• fungal pathogen
• Ustilago maydis
• effectors
• plant immunity
• apoplastic proteins
• Tet-On

Being the first cause of economic losses in crops and having evolved different lifestyles and diverse mechanisms to interact with and colonize their hosts, plant fungal pathogens are constituting not only an economically, but also an ecologically significant threat for plants, especially for the cultivated ones. Long term, to the final goal of assuring crop protection, it is important to study plant fungal pathogens biology to understand and counteract fungal strategies for host plant infection and colonization. The fungus Ustilago maydis that parasitizes maize (Zea mays) and its progenitor teosinte (Euchlaena mexicana), causing symptoms on all aerial parts of the plant, resulting in the corn smut disease, it’s considered a model for studying plant-pathogenic fungi interactions, in particular the biotrophic ones. In fact, U. maydis facultative biotrophic nature allows in vitro propagation, enabling molecular manipulation, efficient reverse genetic approaches and genetic engineering. In addition, plant colonization is rapidly reproducible by infecting maize seedlings, completing the infection cycle in circa 2 weeks and the genome is compact (20.5 Mb), owing only 6.7% of repetitive elements, showing little redundancy.
The success of a pathogen invasion is determined at the very early stages of infection, in fact a prerequisite for pathogenicity is the immediate suppression of the host immune system, to allow a consequent fast growth rate upon penetration.
After penetration of the plant cell wall, the Ustilago maydis causes the plant plasma membrane to invaginate, enlarging the surface area between the plant cell and itself, generating a space in the apoplast, called biotrophic interface. At this interface, pathogen and host secrete an array of small molecules and proteins to interfere with their adversary molecular machinery, to counteract respectively plant defense responses and the establishment of pathogen colonization.
The fungal molecules employed to hamper or suppress plant defense responses and to rearrange plant signaling and metabolism are called effectors and they are mainly small proteins ( 300 amino acids), highly induced upon the contact with the host plant.
After secretion into the apoplast, the so-called apoplastic effectors fulfil their function in this space, at the plant-pathogen interface, by guarding the fungal cells by shielding microbial surface, chelating fungal elicitors or by targeting apoplastic plant proteins. Other effectors, classified as symplastic, are further translocated inside the plant cell, where they function in the cytoplasm, in the nucleus or in other cellular compartments. These effectors can interfere with gene expression, inhibit programmed cell death (PCD) or they can alter hormone homeostasis, protein secretion and degradation.
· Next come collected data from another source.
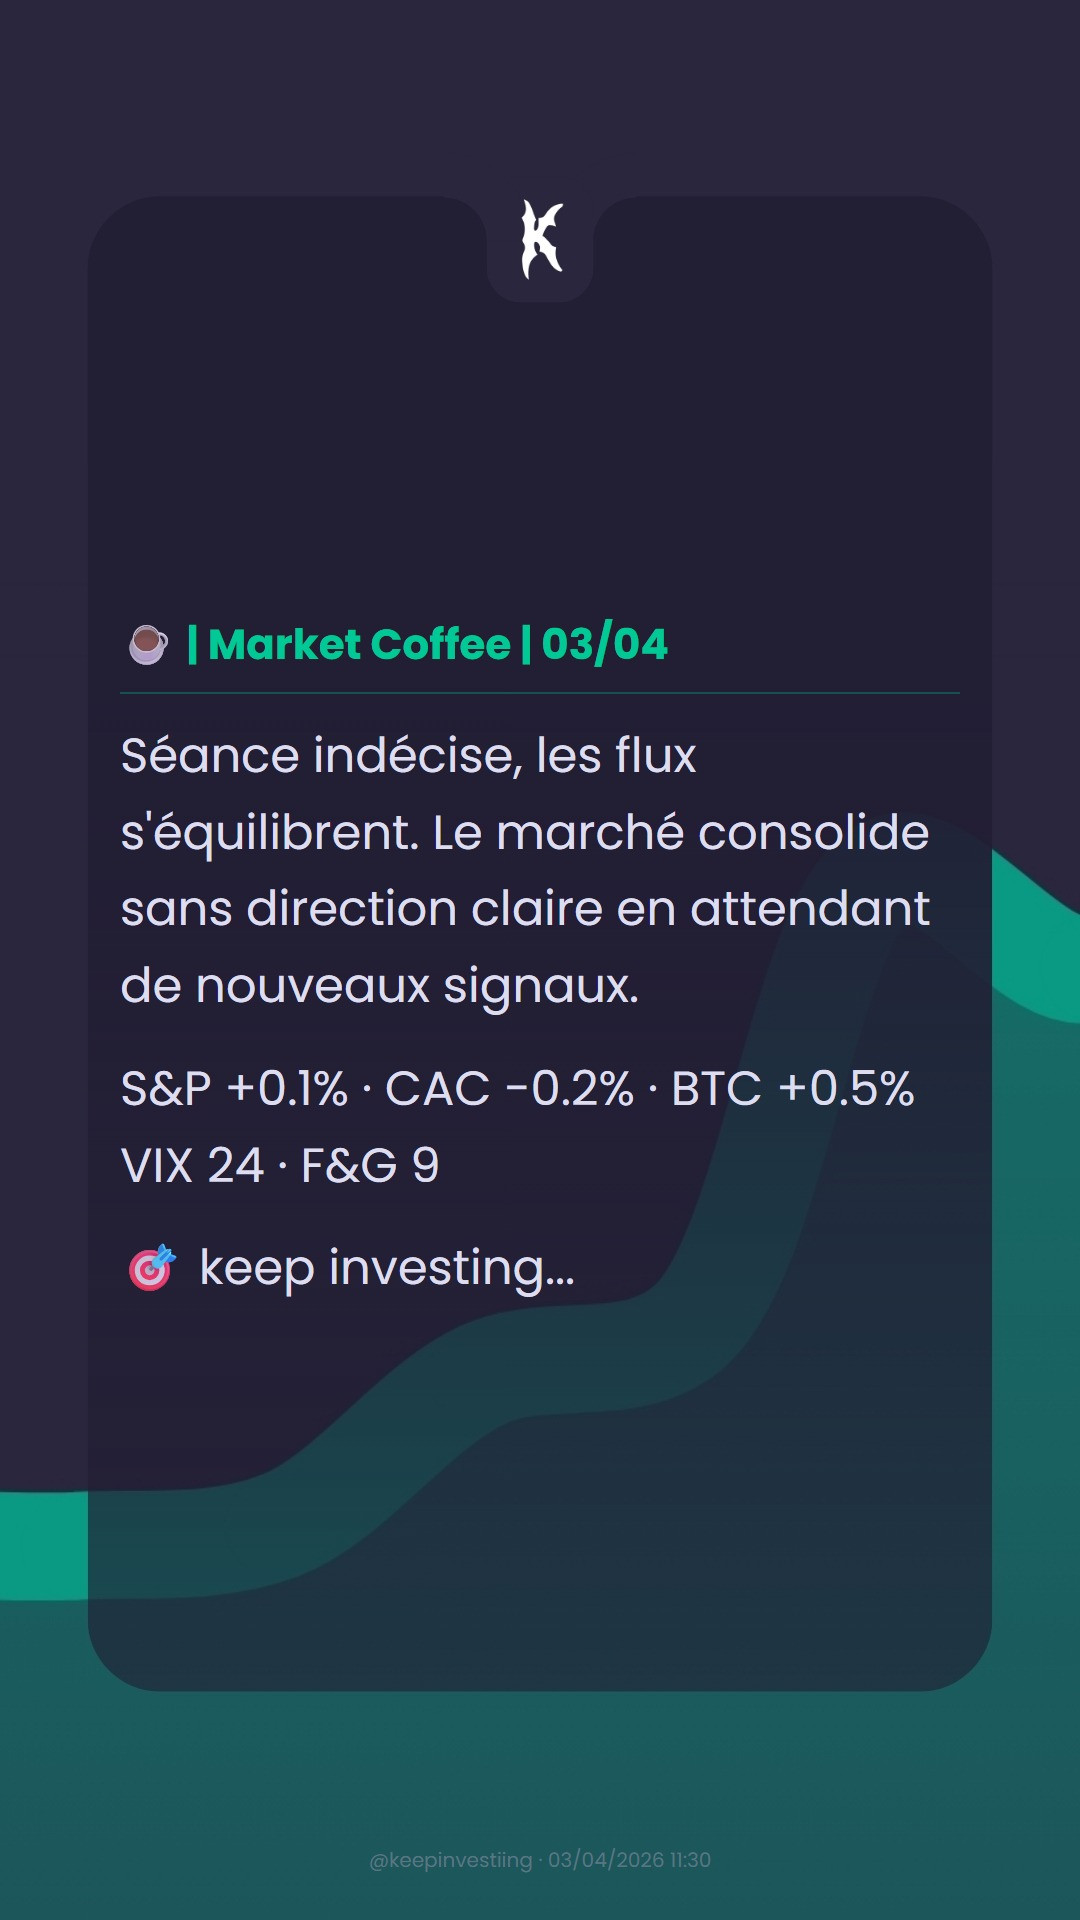The image size is (1080, 1920).
Task: Click the BTC +0.5% figure
Action: click(x=792, y=1089)
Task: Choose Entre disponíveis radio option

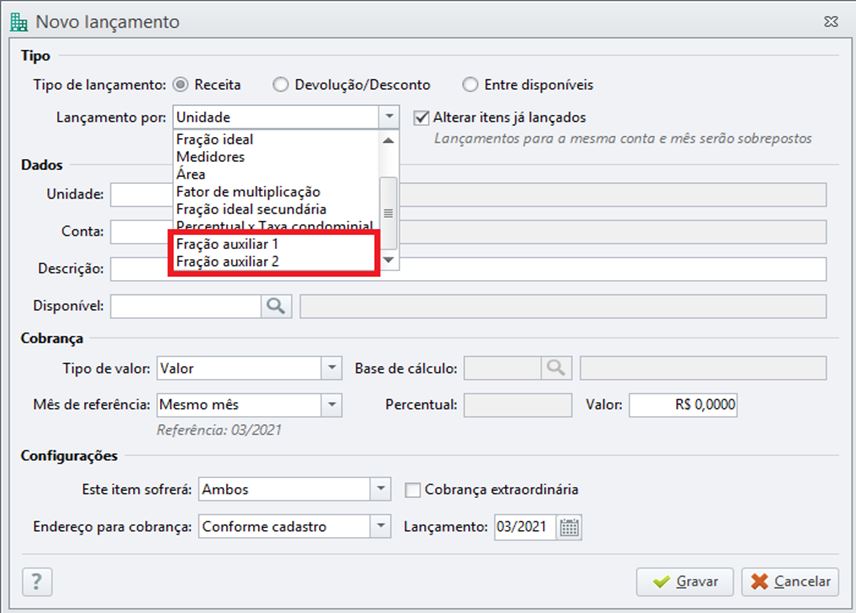Action: (470, 85)
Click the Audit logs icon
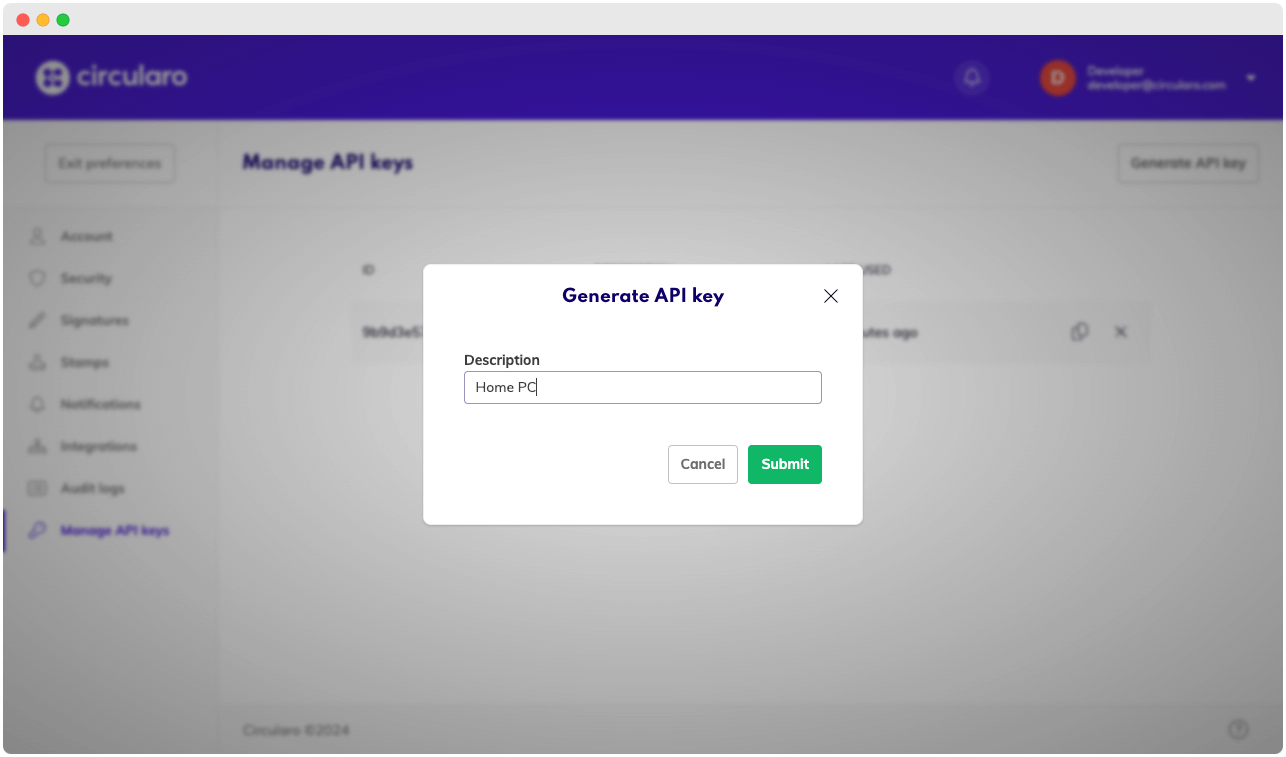 tap(38, 488)
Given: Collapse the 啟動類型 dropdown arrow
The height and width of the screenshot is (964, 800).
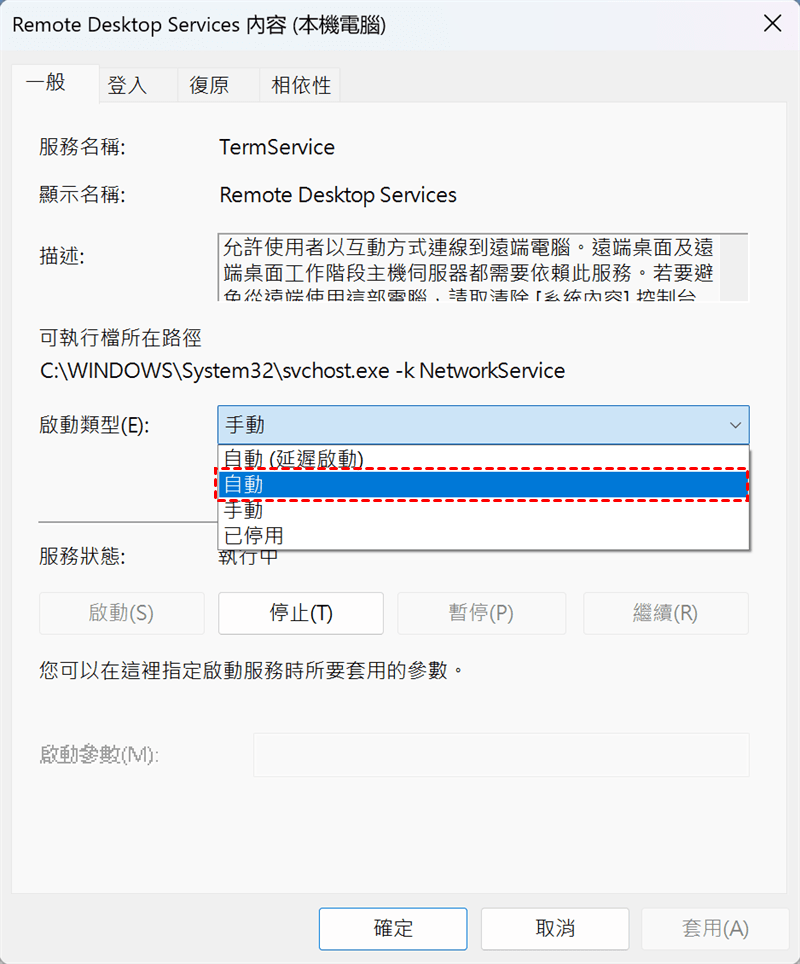Looking at the screenshot, I should (736, 425).
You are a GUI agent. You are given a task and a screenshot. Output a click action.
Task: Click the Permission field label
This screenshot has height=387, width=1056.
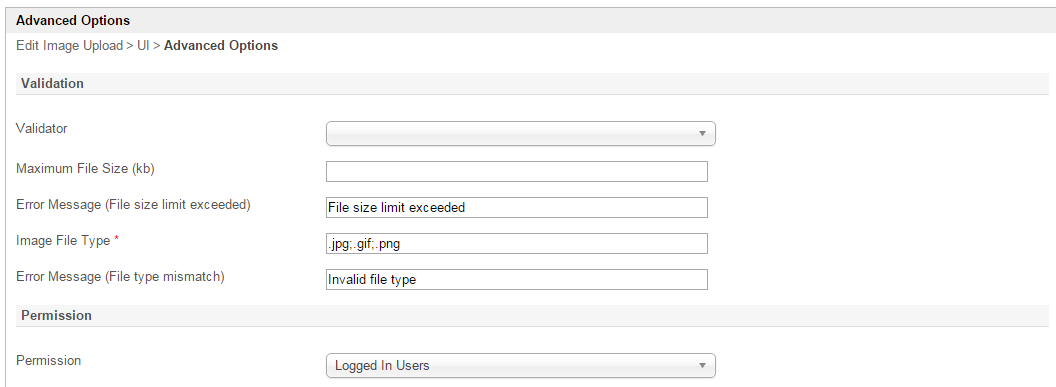tap(48, 360)
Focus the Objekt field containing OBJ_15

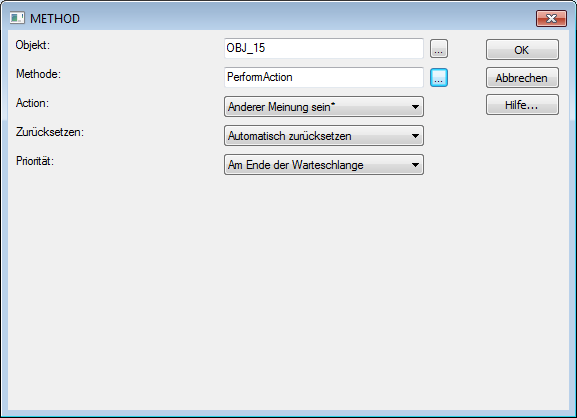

This study aimed to develop a new method to characterize significant plant protein - effector protein interactions, possibly occurring in maize apoplast during Ustilago maydis infection, to exploit a system as close as possible to the native one, avoiding completely heterologous approach such as yeast (Saccharomyces cerevisiae) or Nicotiana tabacum. To this intent, a Tet-On (Tetracycline-controlled gene expression) based inducible system and an overexpression system were established in Ustilago maydis, to let the fungal cells express and secrete plant apoplastic proteins, known to be highly induced during the infection, to screen for their potential antifungal activity. To find which effectors can rescue the fungus from this plant defense, targeting the proteins that showed an antifungal activity, a library of 300 effectors candidates was generated, using a new self-replicating pNEB based vector, to allow the constitutive secretion of the effectors in axenic culture, to screen for survival or no growth inhibition.